Represented a national bank’s specialty healthcare group, as lender, in a secured revolving and term loan facility to a multi-state diagnostic imaging company. We originally documented this as an asset-based transaction, then over a seven-year period documented the borrowers’ post-default workout and forbearance, including sponsor credit enhancement, before later redocumenting the facility as a cash flow transaction. The transaction involved extensive legal and regulatory diligence, with a structure including management arrangements and joint ventures requiring analysis of federal Anti-Kickback Statute, Stark Law, Medicare Anti-Markup Rule, and state corporate practice of medicine issues.
Represented a bank, as agent for a syndicate of lenders, in providing a senior secured cash flow revolving credit facility to a consumer products manufacturer with international operations and distribution. This transaction featured cross-border revolving credit facilities with U.S. and Hong Kong asset pools.

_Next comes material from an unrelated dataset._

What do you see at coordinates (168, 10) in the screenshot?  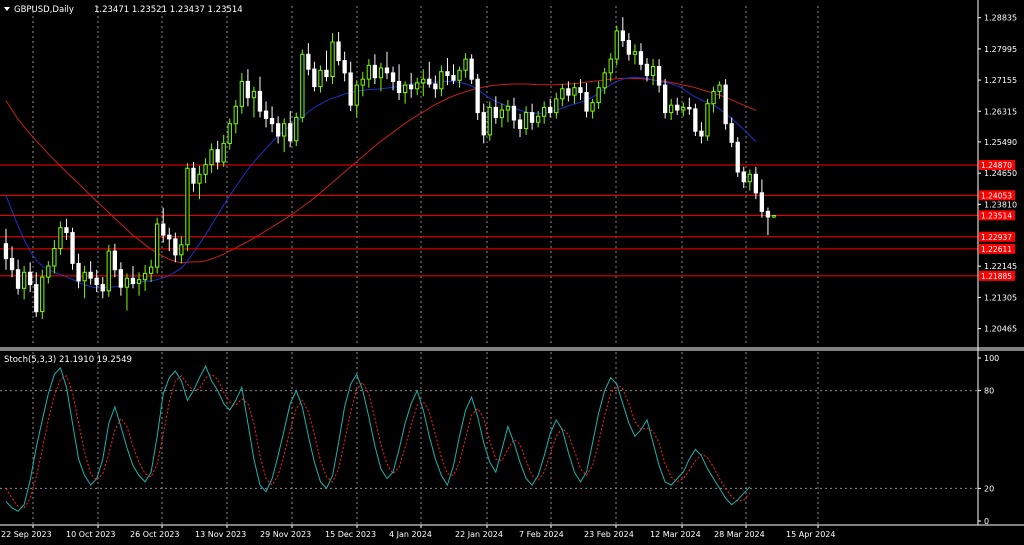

Developed a franchise loan program for a regional bank. The firm assisted the bank in establishing underwriting criteria, prepared form loan documents and closed more than 50 loan transactions exceeding $100 million in the aggregate.
Represented a specialty healthcare group at a national bank, as agent, in ABL senior secured credit facility in connection with stock acquisition of multi-state IRF and LTCH provider by sponsor. The transaction involved extensive regulatory and compliance analysis conducted in concert with Parker Hudson’s Healthcare practice group and the negotiation of complex intercreditor agreements with both the REIT and term lender.
Represented a national bank, as the sole lender, in providing a senior secured revolving credit facility, which transaction featured dual cross-border revolving credit facilities with U.S. and Dutch borrowers and asset pools.